> Task brief
Lines from the line with "At what coordinates should I click to accomplish: Open" to the line with "Task: Click the Preferences button" in the entries below, and only those, must be output exactly, with both ends included.

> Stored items
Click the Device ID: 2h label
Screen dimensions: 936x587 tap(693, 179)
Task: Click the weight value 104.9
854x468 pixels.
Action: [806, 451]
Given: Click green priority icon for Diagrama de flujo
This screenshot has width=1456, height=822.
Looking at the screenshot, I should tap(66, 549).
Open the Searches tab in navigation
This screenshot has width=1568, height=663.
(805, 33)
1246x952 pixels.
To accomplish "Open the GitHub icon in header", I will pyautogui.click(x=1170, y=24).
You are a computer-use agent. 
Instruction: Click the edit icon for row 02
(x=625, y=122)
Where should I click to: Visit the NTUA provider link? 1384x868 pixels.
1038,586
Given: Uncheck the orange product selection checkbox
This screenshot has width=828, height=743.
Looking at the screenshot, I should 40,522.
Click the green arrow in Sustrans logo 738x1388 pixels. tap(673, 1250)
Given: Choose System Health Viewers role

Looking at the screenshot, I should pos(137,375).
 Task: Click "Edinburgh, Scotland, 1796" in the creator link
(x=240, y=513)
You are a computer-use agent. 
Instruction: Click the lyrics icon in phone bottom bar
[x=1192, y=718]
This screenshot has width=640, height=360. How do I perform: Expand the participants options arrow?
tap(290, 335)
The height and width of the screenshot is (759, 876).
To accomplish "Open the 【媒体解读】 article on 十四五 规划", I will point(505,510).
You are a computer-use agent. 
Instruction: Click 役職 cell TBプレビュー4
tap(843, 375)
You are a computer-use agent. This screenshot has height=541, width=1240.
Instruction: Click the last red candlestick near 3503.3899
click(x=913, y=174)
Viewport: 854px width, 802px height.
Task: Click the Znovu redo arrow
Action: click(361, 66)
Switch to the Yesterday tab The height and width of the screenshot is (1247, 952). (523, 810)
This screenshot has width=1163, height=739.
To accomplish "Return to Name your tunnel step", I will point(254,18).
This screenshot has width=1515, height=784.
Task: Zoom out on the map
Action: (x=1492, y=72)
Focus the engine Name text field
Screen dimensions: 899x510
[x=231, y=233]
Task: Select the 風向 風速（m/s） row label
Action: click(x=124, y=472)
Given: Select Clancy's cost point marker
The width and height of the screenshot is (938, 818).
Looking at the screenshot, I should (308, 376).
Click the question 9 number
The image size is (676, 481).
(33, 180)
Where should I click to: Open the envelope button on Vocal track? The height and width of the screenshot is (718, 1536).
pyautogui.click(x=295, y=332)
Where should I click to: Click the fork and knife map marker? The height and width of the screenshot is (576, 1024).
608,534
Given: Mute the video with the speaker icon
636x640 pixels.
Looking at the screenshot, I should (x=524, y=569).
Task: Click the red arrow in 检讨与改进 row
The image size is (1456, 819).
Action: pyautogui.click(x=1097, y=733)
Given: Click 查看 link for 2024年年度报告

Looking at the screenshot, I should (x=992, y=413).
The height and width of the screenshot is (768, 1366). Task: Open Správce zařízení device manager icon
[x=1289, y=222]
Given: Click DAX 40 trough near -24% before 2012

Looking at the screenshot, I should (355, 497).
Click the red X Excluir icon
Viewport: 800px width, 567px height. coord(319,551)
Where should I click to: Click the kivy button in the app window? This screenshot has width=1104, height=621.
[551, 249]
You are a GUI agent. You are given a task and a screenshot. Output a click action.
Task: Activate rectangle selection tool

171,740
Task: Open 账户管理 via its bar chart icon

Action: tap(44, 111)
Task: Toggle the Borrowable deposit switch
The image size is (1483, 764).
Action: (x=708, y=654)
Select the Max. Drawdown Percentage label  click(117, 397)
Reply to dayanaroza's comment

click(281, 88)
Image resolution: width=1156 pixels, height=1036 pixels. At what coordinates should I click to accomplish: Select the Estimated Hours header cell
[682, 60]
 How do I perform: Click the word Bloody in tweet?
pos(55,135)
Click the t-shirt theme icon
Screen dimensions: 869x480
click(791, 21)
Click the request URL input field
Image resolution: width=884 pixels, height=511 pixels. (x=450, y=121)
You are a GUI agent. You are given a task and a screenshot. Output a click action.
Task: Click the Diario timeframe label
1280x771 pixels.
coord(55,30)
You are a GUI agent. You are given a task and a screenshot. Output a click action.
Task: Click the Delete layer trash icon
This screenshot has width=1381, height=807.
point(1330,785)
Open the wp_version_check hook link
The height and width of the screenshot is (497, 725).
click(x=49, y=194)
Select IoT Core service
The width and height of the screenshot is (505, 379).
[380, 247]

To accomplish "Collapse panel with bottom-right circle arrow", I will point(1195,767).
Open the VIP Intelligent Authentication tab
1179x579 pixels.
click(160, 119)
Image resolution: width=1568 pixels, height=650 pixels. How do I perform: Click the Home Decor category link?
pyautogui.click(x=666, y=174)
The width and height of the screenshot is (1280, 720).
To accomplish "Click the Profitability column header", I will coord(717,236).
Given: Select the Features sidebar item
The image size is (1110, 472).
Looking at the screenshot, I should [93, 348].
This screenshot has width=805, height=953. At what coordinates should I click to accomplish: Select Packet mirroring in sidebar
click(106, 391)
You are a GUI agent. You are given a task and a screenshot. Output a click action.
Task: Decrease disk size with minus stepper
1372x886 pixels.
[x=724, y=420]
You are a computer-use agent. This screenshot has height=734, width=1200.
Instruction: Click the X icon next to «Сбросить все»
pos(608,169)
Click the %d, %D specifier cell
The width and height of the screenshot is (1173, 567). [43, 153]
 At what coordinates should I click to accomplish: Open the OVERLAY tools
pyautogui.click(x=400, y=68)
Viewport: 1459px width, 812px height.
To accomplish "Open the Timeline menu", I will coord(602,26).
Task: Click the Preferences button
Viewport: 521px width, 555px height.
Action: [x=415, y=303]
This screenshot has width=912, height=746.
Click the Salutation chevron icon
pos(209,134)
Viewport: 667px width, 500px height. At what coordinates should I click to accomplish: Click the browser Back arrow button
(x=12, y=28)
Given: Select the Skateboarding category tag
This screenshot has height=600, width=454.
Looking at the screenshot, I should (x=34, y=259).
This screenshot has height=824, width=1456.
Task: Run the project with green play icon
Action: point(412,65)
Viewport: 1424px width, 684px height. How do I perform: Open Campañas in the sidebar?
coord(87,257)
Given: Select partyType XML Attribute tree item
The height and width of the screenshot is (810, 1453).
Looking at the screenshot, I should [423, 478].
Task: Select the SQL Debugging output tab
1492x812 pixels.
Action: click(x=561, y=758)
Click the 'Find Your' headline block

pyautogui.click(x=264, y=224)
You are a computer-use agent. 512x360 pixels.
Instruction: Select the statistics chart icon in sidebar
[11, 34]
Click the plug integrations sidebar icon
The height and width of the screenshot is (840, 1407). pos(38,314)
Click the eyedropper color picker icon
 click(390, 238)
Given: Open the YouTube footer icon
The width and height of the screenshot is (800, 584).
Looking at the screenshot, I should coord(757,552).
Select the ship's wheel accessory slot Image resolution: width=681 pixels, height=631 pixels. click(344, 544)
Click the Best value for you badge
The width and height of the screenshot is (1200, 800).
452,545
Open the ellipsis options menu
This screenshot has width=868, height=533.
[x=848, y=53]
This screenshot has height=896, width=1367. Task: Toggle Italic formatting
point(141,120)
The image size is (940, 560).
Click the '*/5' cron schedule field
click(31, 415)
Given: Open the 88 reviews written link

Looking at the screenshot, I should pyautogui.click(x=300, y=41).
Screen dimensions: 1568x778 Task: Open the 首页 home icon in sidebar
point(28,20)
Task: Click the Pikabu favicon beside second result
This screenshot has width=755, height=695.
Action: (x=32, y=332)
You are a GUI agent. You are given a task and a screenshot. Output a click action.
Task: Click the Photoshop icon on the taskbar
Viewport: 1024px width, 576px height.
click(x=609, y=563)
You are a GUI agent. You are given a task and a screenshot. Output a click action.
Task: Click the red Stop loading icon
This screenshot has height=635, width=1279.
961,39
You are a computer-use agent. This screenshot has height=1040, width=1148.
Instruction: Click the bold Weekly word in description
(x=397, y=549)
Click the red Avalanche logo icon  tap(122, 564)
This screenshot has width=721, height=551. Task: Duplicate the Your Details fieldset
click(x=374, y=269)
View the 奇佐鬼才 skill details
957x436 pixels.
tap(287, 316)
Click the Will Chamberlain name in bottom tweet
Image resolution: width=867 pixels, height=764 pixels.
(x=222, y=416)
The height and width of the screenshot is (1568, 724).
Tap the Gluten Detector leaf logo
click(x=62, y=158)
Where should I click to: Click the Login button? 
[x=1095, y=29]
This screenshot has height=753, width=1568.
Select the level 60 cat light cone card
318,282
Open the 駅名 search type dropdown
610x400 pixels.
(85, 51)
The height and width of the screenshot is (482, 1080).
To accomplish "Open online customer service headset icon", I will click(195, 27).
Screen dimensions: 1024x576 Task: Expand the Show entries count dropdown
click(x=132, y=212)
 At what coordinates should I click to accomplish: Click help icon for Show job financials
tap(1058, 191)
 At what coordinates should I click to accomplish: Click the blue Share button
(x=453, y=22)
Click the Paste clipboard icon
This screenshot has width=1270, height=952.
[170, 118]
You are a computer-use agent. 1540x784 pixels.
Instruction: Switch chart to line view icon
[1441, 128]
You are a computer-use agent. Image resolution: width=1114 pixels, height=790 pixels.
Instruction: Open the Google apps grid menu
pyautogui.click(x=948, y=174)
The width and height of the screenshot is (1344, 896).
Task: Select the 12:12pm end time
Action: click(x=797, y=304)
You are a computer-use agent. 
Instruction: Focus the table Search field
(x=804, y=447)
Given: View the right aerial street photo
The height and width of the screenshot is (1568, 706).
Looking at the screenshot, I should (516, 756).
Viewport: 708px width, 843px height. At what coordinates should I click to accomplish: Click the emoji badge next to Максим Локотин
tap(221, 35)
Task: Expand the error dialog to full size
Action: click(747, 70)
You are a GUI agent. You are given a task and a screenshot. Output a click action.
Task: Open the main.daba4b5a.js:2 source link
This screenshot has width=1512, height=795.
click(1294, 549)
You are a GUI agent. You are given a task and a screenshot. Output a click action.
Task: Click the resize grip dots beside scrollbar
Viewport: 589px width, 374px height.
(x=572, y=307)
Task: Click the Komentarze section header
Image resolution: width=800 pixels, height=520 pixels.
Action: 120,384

> Response box
 At what coordinates should I click to accomplish: Open the OVERLAY tools
pyautogui.click(x=400, y=68)
Viewport: 1459px width, 812px height.
To accomplish "Open the Timeline menu", I will coord(602,26).
Task: Click the Preferences button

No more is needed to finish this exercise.